The Death of Achilles and Ajax:
        In the final books of the Iliad, Achilles refers frequently to his forthcoming death, about which his mother has warned him. After the end of the poem, at Hector’s funeral feast, Achilles sights the beautiful Polyxena, the daughter of Priam and hence a princess of Troy. Taken with her beauty, Achilles falls in love with her. Hoping to marry her, he agrees to use his influence with the Greek army to bring about an end to the war. However, when he travels to the temple of Apollo to arrange for the peace, Paris shoots him in the heel—the only defenseless part of his body—with a poisoned arrow, and he dies. After Achilles’ death, two of the greatest Greek heroes, Ajax and Odysseus, recover his body.
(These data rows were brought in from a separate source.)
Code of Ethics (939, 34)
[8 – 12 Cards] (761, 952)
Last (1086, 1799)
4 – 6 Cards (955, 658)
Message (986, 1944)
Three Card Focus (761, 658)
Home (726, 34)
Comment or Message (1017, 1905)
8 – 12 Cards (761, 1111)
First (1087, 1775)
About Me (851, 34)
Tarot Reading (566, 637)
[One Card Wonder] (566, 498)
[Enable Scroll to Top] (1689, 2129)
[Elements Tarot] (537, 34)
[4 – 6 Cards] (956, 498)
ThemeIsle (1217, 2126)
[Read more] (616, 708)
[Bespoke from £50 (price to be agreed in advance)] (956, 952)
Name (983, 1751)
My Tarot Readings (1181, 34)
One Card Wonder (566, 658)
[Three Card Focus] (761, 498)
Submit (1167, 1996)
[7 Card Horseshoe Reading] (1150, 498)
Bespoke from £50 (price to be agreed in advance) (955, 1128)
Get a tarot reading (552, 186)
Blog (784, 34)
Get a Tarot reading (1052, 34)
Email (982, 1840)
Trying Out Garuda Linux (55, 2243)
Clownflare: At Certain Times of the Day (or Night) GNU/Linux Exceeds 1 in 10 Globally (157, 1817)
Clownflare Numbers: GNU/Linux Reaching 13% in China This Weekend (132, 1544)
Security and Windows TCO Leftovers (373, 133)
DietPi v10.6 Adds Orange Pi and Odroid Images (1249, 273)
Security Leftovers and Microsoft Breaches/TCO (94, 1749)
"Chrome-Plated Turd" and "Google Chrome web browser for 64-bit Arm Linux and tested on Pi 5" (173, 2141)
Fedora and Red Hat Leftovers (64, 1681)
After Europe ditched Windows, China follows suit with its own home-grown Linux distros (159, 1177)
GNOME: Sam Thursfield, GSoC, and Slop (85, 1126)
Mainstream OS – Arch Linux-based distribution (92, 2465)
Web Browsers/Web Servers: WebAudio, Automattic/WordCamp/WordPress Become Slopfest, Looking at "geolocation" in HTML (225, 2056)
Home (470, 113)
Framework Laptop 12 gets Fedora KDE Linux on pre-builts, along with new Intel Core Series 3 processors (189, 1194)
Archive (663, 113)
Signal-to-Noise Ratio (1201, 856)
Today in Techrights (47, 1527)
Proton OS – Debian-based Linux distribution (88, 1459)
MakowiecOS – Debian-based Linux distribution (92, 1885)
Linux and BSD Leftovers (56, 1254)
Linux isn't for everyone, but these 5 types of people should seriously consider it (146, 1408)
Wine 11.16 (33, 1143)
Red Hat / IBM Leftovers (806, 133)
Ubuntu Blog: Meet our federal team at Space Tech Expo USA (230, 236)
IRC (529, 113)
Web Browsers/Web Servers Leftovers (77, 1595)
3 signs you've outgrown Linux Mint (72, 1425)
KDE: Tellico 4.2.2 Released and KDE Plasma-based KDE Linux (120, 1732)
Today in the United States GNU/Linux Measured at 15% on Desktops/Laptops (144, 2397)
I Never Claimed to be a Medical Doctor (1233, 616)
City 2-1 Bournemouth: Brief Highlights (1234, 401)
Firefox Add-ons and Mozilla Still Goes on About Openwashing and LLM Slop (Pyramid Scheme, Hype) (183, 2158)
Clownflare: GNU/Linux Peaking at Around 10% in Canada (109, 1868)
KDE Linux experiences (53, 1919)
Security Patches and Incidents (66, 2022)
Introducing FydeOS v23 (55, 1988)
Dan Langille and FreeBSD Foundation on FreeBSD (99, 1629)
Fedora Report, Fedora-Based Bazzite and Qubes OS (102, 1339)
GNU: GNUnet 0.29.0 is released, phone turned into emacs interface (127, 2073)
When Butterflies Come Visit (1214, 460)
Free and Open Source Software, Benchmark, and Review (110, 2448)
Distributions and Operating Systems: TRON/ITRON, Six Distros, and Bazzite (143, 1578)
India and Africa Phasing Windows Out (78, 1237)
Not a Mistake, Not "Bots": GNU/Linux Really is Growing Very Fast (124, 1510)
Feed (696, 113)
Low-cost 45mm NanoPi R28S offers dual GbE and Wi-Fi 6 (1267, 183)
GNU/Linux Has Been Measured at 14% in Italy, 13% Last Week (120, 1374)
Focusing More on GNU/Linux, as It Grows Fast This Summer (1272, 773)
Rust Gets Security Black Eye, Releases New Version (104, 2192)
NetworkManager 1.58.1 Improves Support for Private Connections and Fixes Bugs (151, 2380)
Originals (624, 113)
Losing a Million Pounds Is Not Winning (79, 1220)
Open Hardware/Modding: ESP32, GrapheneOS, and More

Achilles’ mother instructs the Greeks to give
Achilles’ magnificent armor, forged by the god Hephaestus, to the most worthy hero. Both Ajax and odysseus want the armor; when it is awarded to Odysseus, Ajax commits suicide out of humiliation.

The Fall of Troy:
       The Greek commanders are nearly ready to give up; nothing can penetrate the massive walls of Troy. However, before they lose heart, Odysseus comes up with a plan that will allow them to bypass the walls of the city completely. The Greeks build a massive, hollow, wooden horse, large enough to hold a group of warriors inside. Odysseus and a group of soldiers hide in the horse, while the rest of the Greeks burn their camps and sail away from Troy, waiting in their ships behind a nearby island.

       The next morning, the Trojans discover the gigantic, mysterious horse and a lone Greek soldier named Sinon, whom they take prisoner. As instructed by Odysseus, Sinon tells them that the Greeks have angered Athena and left Sinon as a sacrifice to the goddess and constructed the horse as a gift to soothe her temper. Sinon explains that the Greeks left the horse at the gates in hopes that the Trojans would destroy it and thereby earn the wrath of Athena.

       Believing Sinon’s story, the Trojans wheel the massive horse into the city as a tribute to Athena. That night, Odysseus and his men slip out of the horse, kill the Trojan guards, and fling open the gates of Troy to the Greek army, which has meanwhile approached the city again.
Having at last penetrated the wall, the Greeks kill the citizens of Troy, steal the city’s riches, and burn the buildings to the ground. All of the Trojan men are killed except for a small group led by Aeneas, who escapes. Helen, whose loyalties have shifted back to the Greeks since Paris’s death, returns to Menelaus, and the Greeks at last set sail for home.